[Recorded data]
= = =
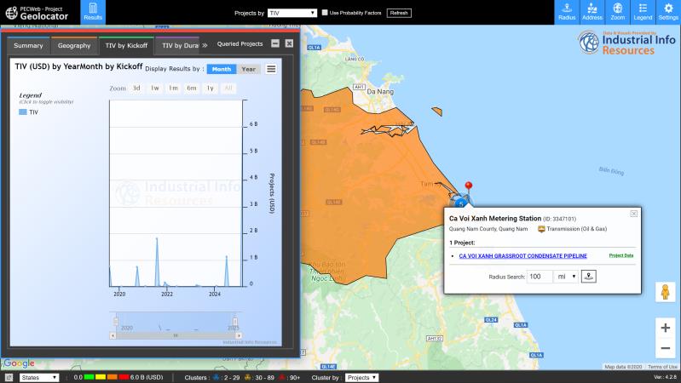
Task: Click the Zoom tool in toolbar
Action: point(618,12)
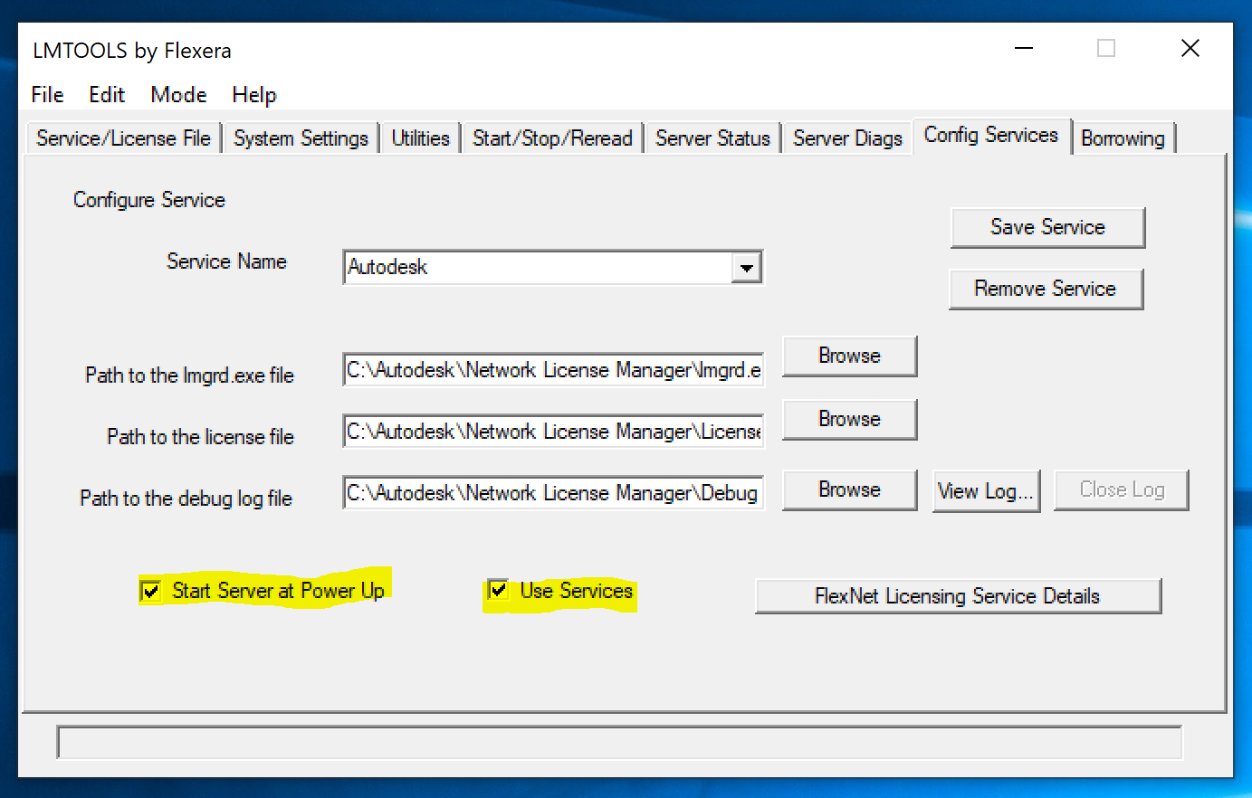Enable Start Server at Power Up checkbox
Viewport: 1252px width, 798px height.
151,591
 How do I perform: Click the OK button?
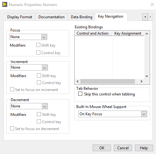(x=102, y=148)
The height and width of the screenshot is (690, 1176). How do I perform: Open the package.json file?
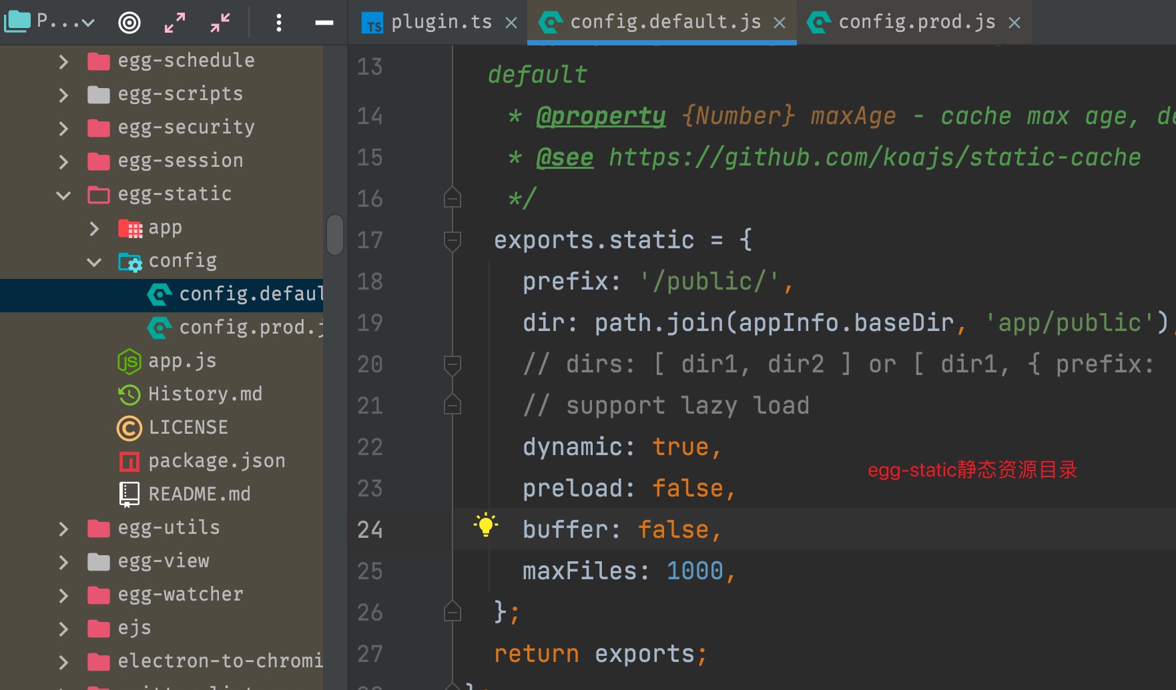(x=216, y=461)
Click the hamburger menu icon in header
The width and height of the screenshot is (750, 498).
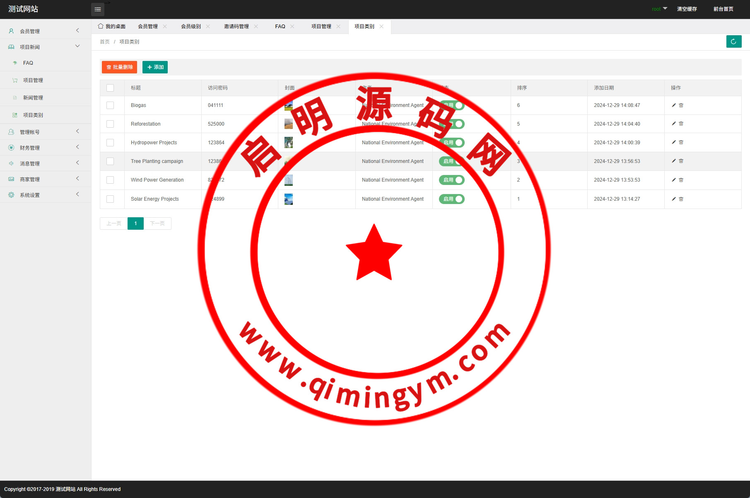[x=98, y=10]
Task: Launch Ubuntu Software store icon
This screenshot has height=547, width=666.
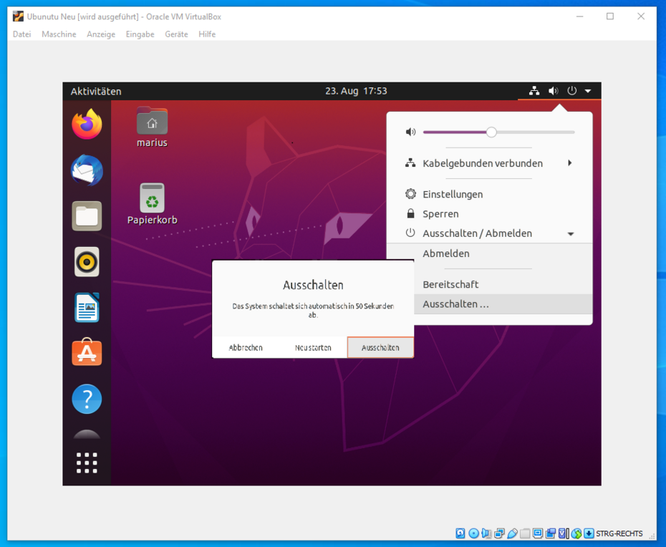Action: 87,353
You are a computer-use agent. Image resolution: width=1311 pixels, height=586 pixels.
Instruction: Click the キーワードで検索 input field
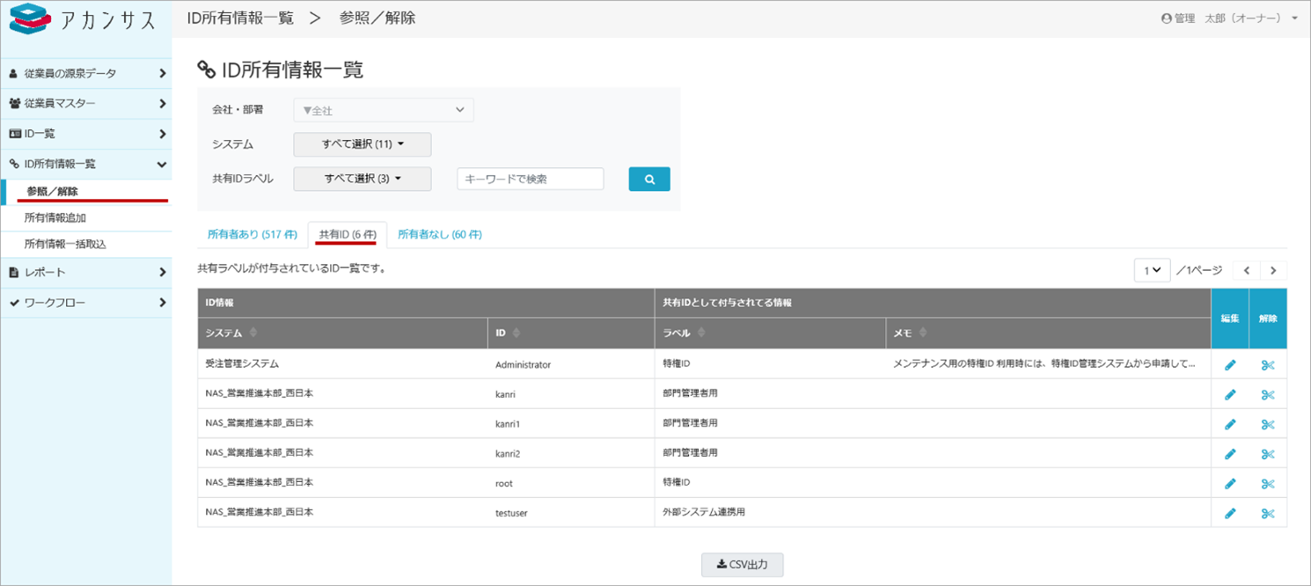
= = =
# [Assignment]
Lines in the data containing the string "icon" are to be counted; give that number alone.

# [Task output]
2